Vu d’Europe ou d’Afrique francophone, ce dossier peut sembler très coréen, presque inséparable du mythe d’une société obsédée par les examens. Il l’est, bien sûr. Mais il raconte aussi quelque chose de plus universel : lorsque l’on change la manière de mesurer les élèves, on change la manière dont l’école se comprend elle-même. Les professeurs n’enseignent pas exactement de la même façon, les familles ne lisent plus les résultats avec les mêmes lunettes, et les institutions de sélection réorganisent leurs attentes.

À l’heure où la culture coréenne rayonne mondialement — des séries aux groupes de K-pop, des plateformes numériques à la gastronomie — il est tentant de ne regarder la Corée du Sud qu’à travers ses succès les plus visibles. Pourtant, le pays reste aussi un espace de tensions sociales très fortes, dont l’école est l’un des épicentres. Cette hausse des moyennes dans les lycées n’a rien d’un détail technique. Elle nous parle d’un pays qui cherche à desserrer l’étau sans renoncer à l’excellence, à simplifier sans perdre la capacité de distinguer, à moderniser sans désorienter.

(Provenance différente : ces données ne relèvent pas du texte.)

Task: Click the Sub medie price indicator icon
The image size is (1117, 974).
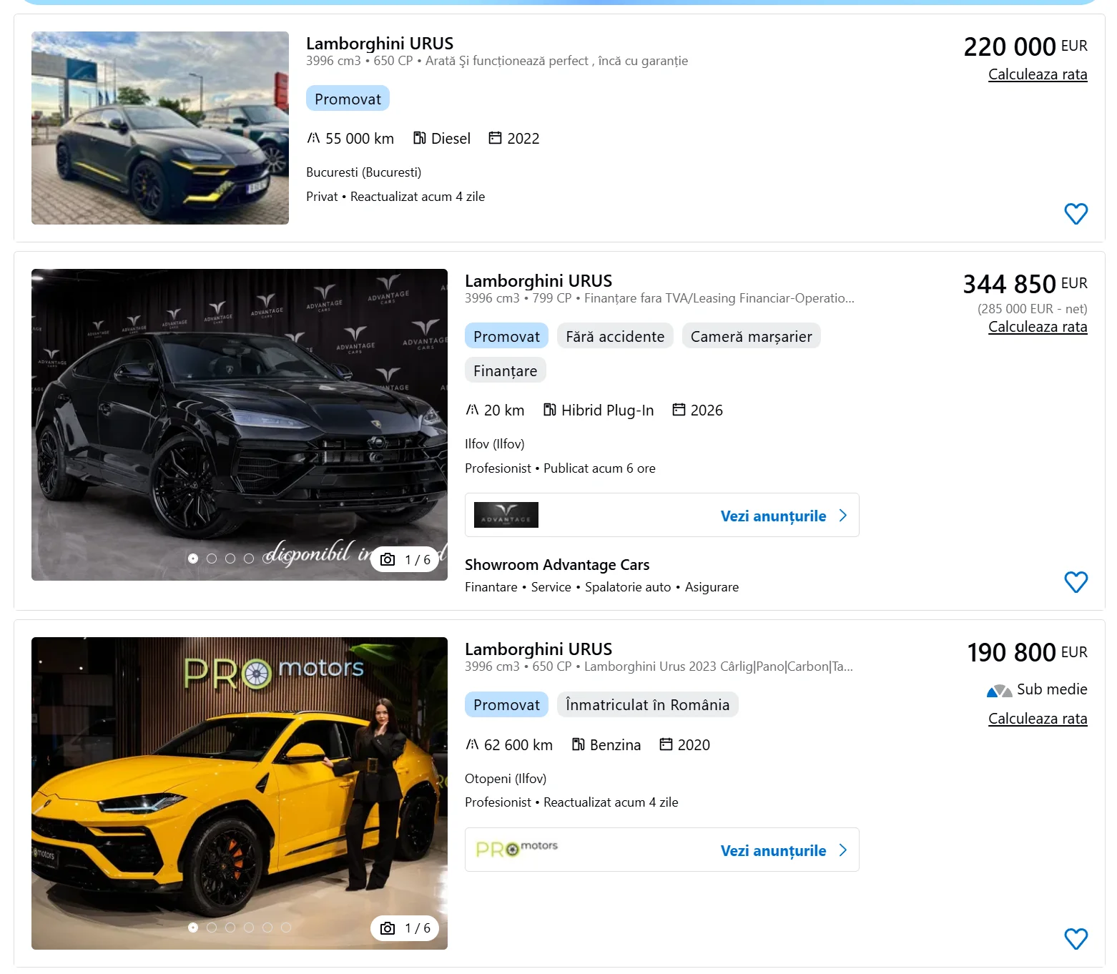Action: pyautogui.click(x=999, y=690)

Pour les observateurs francophones, l’intérêt est double. D’une part, la Corée continue de fonctionner comme un révélateur des excès possibles d’une société très méritocratique. D’autre part, elle met à nu des interrogations que beaucoup de systèmes éducatifs partagent déjà : comment évaluer justement, comment éviter que les notes deviennent une machine à reproduire les inégalités, et comment préserver un horizon de confiance dans les parcours scolaires.

Les 70,4 points de moyenne et les 3,5 points de hausse ne sont donc pas qu’un instantané. Ils constituent un signal précoce. Un signal que la réforme du naesin ne se limite pas à un changement de grille, mais entraîne une redéfinition concrète des pratiques de classe et de la compétition scolaire. La suite dira si la Corée du Sud a trouvé là un moyen d’adoucir son école sans la dénaturer, ou si elle n’a fait que déplacer la pression vers d’autres étages du système. Dans les deux cas, le sujet mérite mieux qu’une lecture comptable : il touche à la promesse même que l’école adresse à sa jeunesse.